Lorsqu’on met tout ça ensemble, voici ce que les Rams ont ultimement eu à payer pour avoir Stafford : quatre choix de premier tour, deux choix de deuxième et deux autres de troisième. Un prix énorme, en effet !

Mais jusqu’à maintenant, le DG Les Snead, l’entraîneur-chef Sean McVay et les Rams vous diraient que ça en valait le coup. L’objectif était de disputer le Super Bowl devant leurs partisans au SoFi Stadium et cette mission a été accomplie. Si les Béliers remportent le trophée Lombardi pour la deuxième fois de leur histoire, il n’y aura plus personne pour les critiquer d’avoir payé trop cher pour Stafford.

Un « vrai » combat

On comprendra que Stafford sera le joueur sur lequel il y aura le plus de pression dimanche soir. Mais ça ne lui nuira probablement pas du tout. L’adversité qu’il a connue chez les Lions et l’énorme pression de devoir gagner avec les Rams ne sont rien en comparaison de l’épreuve que Stafford et sa famille ont dû traverser.

La femme de Stafford, Kelly, a reçu un diagnostic de cancer du cerveau en avril 2019. L’intervention afin d’enlever la tumeur a duré 12 heures. À cette époque, le couple avait trois filles, des jumelles âgées de 3 ans et un bébé de 8 mois…

Heureusement, l’intervention a été un succès et Kelly Stafford est en santé. Le couple a même accueilli une quatrième fille en juillet 2020.

PHOTO JED JACOBSOHN, ASSOCIATED PRESS

Matthew Stafford et sa femme, Kelly Hall, après la victoire des Rams en finale de la Conférence nationale

C’est un moment touchant que nous a d’ailleurs fait vivre la femme de 32 ans lorsqu’elle est allée retrouver son amoureux sur le terrain après la victoire des Rams en finale de la Conférence nationale face aux 49ers de San Francisco, il y a deux semaines.
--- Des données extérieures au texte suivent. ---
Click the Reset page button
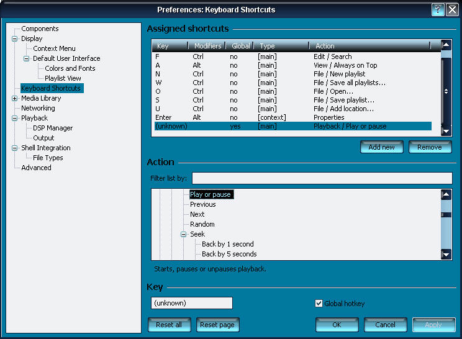 click(218, 325)
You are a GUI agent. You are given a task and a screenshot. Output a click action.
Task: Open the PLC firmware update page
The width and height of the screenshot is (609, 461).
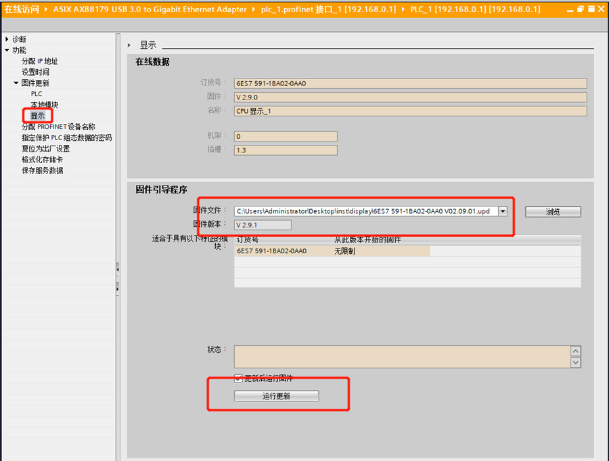[x=37, y=94]
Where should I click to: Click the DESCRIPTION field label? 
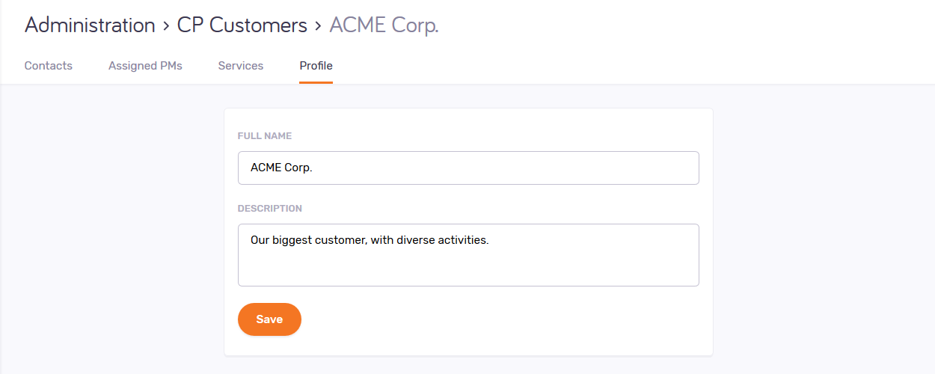coord(270,209)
Kelly Stafford s’est souvent portée à la défense de son mari lorsqu’elle jugeait qu’il était injustement critiqué depuis le début de sa carrière. Il y avait quelque chose de magique dans leur étreinte après la victoire contre San Francisco.

Pas un « kid kodak »

Stafford a été très bon depuis le début des éliminatoires. Tout le monde parle de Burrow, la nouvelle coqueluche de la NFL, ce qui est tout à fait normal. Il ne dispute que sa deuxième saison dans la NFL et semble destiné à remplir une partie du vide qu’ont causé les récentes retraites de Tom Brady, Ben Roethlisberger et Drew Brees.
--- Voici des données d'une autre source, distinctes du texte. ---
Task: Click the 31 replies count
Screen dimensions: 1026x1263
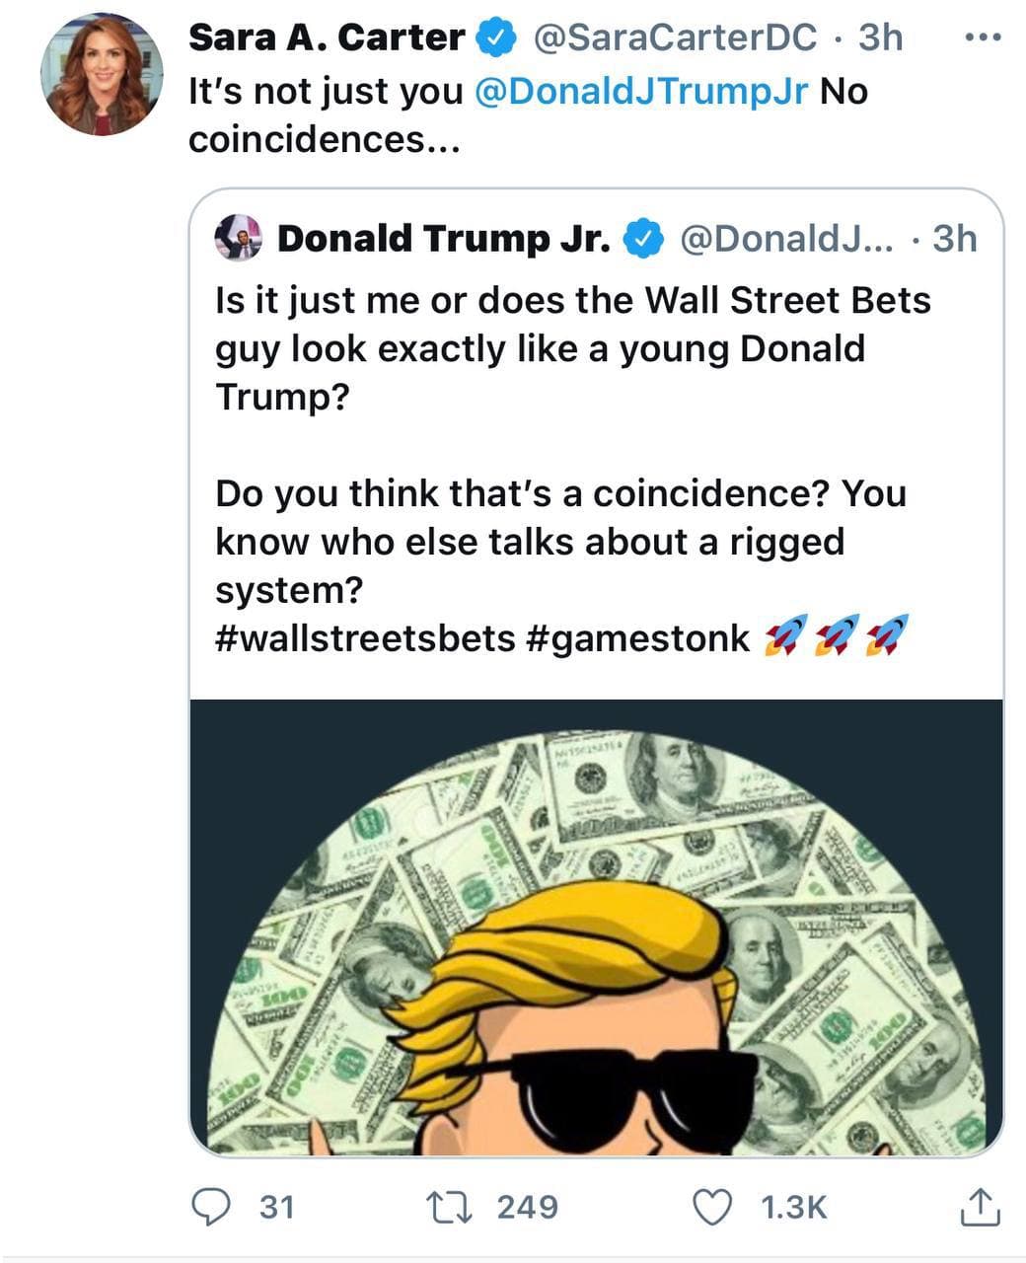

Pourtant, les statistiques de Stafford ont été supérieures à celles de Burrow lors des trois premiers tours éliminatoires. Stafford a réussi 72 % de ses passes (72 en 100) pour 905 verges, 6 touchés et 1 interception. Il a été victime de 5 sacs et son coefficient d’efficacité est de 115,6. Burrow a réussi 68,8 % de ses passes (75 en 109) pour 842 verges, 4 touchés et 2 interceptions. Il a été victime de 12 sacs et son coefficient d’efficacité est de 96,2.

Malgré son jeu quasi irréprochable au cours du dernier mois, Stafford n’obtient pas beaucoup de publicité. Même dans sa propre équipe, des joueurs comme Aaron Donald, Cooper Kupp et Odell Beckham fils font plus parler d’eux que lui.
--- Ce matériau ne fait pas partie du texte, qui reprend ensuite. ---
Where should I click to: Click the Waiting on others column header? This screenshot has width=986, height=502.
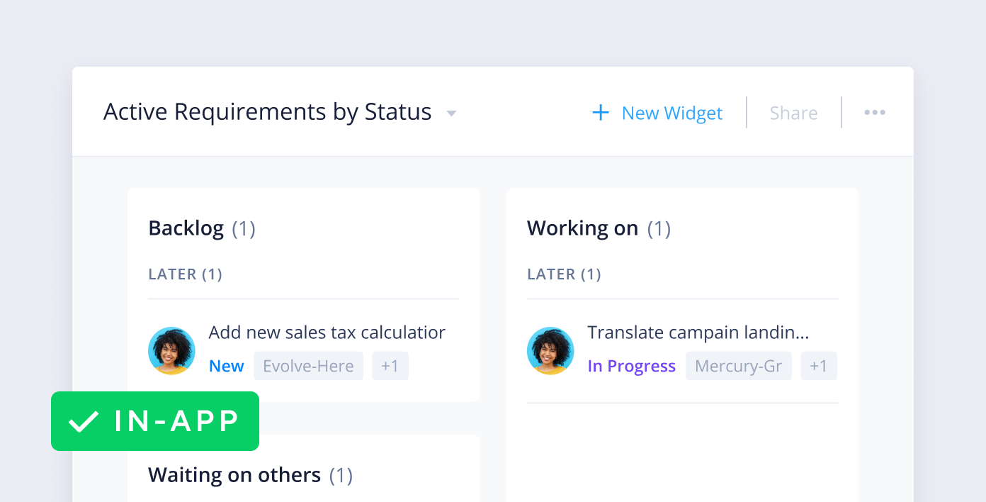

On pourrait même ajouter le bloqueur de 40 ans Andrew Whitworth à ce groupe, lui qui a remporté le prestigieux prix Walter Payton, jeudi soir. Cet honneur est remis au joueur qui s’est le plus impliqué socialement et qui a eu le plus grand impact à l’extérieur du terrain. C’est incroyable, tout ce que Whitworth accomplit. Un grand homme. Fin de la parenthèse.

Bref, Stafford brille, mais on en parle peu. Remarquez que cela fait sûrement parfaitement son affaire. Pas trop du genre à chercher le kodak, celui-là.

Comme toujours, le jeu des quarts-arrières sera l’un des éléments déterminants, dimanche soir. Burrow est excellent et le sera pour longtemps. Mais pour le moment, l’écart entre Stafford et lui n’est pas si grand. Si Burrow fait partie du top 5 de la ligue, Stafford fait assurément partie du top 10 et est à l’apogée de sa carrière. Beau duel en perspective.